- _Records for the task_
----------------------------------------
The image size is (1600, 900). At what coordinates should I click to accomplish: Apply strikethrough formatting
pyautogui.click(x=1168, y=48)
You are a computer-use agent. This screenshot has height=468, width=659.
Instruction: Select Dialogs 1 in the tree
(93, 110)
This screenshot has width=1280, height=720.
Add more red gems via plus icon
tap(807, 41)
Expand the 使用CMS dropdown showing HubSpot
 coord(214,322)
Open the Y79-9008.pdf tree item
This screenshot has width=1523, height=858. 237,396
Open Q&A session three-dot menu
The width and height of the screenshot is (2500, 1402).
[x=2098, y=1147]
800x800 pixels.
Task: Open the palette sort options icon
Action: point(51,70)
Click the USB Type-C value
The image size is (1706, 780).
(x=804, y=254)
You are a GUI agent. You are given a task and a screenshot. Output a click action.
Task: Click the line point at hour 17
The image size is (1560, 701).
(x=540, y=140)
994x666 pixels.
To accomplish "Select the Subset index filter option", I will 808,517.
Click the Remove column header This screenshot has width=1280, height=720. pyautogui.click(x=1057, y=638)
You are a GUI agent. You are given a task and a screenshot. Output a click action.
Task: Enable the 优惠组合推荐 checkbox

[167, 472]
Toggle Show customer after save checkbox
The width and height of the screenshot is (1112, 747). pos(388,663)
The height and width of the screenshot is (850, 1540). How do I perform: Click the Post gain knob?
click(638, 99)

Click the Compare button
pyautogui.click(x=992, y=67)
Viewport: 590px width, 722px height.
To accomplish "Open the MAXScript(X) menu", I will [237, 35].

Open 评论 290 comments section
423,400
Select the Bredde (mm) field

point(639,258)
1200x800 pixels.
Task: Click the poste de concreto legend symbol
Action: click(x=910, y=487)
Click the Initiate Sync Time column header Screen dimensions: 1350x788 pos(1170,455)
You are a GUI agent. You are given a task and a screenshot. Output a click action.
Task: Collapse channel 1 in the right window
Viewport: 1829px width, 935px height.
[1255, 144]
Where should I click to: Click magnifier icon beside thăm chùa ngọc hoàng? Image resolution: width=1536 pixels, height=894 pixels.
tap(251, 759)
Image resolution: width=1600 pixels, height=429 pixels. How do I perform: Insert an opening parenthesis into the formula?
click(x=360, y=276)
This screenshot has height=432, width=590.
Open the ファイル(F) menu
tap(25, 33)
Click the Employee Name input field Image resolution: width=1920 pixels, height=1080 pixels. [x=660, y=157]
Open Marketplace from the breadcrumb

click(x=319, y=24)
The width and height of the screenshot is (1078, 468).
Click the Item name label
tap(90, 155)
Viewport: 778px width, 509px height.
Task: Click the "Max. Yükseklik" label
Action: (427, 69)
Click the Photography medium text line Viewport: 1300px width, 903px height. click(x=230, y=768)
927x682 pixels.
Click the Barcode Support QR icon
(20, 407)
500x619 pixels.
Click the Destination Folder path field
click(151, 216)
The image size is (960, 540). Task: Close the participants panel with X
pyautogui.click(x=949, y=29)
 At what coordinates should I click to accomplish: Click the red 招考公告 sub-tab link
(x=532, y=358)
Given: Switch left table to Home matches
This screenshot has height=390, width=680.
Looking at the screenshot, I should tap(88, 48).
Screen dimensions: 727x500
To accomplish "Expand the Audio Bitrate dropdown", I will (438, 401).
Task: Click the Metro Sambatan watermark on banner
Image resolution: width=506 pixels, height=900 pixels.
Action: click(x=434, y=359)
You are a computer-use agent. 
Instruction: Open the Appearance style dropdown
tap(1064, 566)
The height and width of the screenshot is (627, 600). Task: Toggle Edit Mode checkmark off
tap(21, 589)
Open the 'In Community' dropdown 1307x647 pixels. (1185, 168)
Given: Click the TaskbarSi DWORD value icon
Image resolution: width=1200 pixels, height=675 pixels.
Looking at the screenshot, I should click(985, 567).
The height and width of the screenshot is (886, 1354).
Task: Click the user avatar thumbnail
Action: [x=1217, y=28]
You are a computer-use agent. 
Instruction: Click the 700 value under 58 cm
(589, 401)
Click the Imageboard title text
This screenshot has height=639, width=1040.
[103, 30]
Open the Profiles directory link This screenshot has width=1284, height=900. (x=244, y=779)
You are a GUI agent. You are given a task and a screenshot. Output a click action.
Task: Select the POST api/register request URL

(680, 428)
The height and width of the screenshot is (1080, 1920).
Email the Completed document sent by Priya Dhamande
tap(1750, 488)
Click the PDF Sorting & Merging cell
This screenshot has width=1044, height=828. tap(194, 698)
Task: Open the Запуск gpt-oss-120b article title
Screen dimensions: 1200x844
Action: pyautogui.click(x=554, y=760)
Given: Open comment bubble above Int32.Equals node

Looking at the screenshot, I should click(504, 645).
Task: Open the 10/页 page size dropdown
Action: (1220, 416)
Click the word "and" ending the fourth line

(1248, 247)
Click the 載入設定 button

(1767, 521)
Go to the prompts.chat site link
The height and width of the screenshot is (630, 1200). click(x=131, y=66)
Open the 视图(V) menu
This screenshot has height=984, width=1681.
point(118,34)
----------------------------------------
Find every line in the records above that contains the string "Viewport", and copy each of those lines in full. Case matters.

- _Solution to the problem_
Viewport: 590px width, 722px height.
Viewport: 1829px width, 935px height.
Viewport: 778px width, 509px height.
Click the Photography medium text line Viewport: 1300px width, 903px height. click(x=230, y=768)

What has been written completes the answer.